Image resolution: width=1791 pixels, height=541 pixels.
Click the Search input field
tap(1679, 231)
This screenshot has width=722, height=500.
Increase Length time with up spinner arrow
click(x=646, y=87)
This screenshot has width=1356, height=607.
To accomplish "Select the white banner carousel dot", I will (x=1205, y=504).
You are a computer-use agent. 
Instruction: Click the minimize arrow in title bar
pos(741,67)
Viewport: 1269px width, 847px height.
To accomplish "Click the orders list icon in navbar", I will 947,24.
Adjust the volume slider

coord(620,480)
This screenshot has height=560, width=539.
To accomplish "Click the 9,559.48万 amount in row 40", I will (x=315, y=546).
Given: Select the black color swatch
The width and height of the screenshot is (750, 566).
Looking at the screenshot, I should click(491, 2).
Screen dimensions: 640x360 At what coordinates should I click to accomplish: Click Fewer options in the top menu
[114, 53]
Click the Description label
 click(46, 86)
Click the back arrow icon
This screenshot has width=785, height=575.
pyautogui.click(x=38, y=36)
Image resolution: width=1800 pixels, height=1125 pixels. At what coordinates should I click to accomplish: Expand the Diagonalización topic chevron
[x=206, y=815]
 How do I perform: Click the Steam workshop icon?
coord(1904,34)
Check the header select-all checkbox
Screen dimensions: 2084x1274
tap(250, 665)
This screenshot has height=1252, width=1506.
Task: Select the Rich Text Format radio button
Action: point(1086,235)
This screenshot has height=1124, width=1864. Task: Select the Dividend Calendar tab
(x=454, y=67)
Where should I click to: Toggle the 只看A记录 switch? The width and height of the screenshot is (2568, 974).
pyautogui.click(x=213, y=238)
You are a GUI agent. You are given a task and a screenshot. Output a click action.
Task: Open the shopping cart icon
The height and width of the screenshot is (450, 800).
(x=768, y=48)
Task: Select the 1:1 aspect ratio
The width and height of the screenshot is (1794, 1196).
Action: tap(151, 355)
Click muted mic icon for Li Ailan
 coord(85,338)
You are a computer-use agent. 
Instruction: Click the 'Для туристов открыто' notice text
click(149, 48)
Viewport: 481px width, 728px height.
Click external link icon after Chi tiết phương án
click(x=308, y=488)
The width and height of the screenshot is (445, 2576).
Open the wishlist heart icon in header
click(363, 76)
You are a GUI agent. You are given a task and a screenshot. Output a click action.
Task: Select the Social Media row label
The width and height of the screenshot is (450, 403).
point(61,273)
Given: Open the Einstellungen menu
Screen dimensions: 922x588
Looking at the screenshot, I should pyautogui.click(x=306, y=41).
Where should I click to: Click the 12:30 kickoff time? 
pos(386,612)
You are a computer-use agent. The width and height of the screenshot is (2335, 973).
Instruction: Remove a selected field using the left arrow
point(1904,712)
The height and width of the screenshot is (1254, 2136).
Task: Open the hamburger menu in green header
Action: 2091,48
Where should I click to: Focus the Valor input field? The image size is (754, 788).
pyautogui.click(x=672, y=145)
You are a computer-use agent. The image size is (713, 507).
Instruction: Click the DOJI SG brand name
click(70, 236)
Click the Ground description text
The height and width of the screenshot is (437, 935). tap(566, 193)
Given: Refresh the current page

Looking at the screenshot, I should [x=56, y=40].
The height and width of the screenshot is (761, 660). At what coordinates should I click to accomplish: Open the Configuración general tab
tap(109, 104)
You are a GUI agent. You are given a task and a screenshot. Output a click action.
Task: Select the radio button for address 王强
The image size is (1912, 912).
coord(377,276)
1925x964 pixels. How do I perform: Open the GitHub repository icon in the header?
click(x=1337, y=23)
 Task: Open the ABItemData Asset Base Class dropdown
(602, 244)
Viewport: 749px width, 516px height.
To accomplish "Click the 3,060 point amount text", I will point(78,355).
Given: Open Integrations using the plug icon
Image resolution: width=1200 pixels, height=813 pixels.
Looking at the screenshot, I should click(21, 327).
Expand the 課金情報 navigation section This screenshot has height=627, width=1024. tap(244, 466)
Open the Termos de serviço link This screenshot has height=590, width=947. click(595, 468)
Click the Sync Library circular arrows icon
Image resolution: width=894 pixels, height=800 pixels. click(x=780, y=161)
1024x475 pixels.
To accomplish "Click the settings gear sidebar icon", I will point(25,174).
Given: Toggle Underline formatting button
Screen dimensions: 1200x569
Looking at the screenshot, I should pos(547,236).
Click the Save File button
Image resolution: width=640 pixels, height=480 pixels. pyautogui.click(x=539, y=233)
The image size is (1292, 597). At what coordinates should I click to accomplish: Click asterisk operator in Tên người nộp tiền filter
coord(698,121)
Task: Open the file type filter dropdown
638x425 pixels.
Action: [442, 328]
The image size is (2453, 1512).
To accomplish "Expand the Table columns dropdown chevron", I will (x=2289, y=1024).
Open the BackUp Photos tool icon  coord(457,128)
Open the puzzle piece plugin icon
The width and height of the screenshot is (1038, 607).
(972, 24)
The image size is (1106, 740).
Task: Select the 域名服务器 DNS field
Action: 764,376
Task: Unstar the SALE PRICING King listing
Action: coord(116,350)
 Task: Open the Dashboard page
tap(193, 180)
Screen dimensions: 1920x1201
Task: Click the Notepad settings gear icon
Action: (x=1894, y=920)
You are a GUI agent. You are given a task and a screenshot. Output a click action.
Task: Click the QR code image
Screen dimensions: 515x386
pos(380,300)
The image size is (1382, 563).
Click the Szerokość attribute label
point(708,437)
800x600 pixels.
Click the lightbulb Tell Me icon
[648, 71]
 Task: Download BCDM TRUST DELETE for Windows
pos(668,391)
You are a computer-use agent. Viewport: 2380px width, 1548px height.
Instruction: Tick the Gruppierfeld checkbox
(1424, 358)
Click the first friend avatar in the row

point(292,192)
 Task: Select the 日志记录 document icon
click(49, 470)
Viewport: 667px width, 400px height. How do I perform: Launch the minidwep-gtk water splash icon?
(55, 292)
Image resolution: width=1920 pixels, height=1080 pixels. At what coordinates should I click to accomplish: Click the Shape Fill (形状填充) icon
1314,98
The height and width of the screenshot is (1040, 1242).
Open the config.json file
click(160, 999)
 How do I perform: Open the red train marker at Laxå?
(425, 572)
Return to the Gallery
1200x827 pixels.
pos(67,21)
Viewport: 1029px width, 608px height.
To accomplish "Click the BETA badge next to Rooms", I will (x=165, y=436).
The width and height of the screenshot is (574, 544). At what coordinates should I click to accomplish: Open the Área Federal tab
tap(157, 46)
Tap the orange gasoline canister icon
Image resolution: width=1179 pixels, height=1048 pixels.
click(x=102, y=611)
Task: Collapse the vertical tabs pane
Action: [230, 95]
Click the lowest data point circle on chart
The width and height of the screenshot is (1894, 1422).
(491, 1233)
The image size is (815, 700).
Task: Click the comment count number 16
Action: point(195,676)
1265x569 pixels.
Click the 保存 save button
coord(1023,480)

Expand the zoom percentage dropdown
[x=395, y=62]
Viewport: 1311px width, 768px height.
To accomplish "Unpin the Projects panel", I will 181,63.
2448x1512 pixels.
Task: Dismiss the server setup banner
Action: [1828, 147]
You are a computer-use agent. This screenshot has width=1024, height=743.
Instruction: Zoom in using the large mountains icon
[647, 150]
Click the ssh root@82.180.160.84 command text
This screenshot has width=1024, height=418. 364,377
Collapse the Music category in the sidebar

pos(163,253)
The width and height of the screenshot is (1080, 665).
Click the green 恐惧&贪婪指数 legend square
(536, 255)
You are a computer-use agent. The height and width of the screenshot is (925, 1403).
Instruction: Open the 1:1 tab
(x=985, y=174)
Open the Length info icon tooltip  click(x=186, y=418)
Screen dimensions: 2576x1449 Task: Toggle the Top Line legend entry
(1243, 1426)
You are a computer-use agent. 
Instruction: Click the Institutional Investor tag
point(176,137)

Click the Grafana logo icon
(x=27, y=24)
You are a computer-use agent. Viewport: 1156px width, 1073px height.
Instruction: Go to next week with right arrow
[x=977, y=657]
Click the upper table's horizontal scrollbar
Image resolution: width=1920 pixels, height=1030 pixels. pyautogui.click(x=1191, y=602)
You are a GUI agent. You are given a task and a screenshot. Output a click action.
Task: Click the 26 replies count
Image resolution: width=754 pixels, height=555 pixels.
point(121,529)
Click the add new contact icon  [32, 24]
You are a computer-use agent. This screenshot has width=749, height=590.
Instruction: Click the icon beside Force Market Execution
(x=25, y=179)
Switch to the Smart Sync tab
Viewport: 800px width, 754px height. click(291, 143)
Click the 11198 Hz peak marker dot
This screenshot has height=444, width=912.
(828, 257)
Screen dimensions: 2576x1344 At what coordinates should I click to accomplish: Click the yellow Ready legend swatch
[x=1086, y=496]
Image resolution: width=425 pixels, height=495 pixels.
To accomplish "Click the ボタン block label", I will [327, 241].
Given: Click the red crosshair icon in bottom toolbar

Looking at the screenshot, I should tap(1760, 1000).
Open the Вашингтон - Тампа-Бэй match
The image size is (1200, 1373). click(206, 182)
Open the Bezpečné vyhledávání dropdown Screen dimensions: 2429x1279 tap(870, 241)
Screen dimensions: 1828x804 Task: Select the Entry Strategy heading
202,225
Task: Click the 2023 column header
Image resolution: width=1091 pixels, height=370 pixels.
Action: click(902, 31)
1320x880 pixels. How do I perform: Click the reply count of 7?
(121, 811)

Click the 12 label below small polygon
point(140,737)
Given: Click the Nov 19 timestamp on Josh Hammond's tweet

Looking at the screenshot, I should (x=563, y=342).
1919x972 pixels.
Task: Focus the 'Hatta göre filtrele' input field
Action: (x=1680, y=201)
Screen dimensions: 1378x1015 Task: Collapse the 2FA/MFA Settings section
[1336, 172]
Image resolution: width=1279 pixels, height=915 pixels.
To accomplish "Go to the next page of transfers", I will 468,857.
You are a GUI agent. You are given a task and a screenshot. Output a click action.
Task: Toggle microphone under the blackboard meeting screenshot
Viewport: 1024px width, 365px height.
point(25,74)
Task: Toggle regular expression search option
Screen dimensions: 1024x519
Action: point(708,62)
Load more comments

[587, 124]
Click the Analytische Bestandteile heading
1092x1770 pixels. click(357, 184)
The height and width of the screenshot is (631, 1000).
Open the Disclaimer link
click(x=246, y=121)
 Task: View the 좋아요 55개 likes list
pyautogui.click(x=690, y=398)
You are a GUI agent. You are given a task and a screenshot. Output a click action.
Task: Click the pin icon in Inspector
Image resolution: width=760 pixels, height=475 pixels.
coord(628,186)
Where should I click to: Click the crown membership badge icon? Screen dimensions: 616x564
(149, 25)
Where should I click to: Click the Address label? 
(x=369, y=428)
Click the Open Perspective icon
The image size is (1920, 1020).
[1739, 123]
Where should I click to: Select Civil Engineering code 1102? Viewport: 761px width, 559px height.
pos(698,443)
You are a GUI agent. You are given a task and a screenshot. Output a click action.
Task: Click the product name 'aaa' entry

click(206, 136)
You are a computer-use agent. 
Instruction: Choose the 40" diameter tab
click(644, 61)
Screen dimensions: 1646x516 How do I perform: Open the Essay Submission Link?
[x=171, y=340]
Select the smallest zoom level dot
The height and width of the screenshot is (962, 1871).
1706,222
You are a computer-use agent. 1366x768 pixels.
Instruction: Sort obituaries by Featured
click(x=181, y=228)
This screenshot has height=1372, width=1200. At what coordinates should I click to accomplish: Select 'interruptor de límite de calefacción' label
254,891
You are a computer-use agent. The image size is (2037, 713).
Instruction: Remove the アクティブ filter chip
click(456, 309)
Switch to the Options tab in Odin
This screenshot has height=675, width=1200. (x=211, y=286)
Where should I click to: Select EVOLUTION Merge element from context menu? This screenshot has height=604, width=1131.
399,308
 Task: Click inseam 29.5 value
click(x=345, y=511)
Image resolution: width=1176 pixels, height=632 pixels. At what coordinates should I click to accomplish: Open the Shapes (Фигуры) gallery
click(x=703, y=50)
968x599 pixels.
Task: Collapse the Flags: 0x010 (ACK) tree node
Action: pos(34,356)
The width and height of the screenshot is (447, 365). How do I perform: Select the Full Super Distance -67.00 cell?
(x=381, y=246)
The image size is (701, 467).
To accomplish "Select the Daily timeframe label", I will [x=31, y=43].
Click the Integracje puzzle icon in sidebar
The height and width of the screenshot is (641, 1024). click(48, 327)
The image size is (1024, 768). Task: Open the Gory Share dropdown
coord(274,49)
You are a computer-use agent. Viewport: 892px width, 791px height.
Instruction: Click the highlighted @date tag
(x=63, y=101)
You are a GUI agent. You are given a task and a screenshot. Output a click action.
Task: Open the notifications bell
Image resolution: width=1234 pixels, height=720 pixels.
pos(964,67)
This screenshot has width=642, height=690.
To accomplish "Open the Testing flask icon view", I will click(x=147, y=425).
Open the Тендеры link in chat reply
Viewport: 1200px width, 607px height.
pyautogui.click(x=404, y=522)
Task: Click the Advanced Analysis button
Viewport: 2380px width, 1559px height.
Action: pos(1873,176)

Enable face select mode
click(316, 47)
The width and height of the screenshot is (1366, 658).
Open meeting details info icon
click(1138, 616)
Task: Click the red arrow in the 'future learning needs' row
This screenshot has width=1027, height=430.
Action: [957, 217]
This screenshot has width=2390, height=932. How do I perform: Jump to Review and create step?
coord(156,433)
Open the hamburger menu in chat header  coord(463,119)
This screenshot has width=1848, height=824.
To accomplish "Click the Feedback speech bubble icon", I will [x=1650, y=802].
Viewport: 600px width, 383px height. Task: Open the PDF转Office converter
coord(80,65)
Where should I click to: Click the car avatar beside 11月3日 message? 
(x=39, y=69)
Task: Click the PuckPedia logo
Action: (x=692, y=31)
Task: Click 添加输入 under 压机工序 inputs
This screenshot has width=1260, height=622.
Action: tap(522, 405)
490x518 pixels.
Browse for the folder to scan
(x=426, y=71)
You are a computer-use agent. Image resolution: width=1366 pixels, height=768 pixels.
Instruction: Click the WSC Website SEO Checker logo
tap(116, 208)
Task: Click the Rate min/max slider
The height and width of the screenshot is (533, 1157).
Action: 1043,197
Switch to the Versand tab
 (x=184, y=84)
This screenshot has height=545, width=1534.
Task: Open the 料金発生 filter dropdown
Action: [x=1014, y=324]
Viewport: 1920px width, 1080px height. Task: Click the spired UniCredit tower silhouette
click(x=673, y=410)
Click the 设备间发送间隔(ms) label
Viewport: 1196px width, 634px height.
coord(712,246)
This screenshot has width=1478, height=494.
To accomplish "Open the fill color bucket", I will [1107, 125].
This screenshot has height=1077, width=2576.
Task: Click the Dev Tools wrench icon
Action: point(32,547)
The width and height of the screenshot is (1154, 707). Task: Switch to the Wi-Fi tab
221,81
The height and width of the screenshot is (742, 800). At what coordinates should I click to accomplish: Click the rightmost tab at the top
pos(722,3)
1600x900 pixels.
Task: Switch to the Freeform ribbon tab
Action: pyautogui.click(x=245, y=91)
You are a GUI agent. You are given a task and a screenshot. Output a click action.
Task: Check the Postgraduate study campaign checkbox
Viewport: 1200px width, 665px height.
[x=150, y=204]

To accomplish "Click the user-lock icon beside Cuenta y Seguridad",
_ _ _ _ _
SHORT TASK —
Identify every line in the material above that contains the word "swatch", and copy each of those lines.

EXERCISE OUTPUT —
Given: Select the black color swatch
Screen dimensions: 2576x1344 At what coordinates should I click to accomplish: Click the yellow Ready legend swatch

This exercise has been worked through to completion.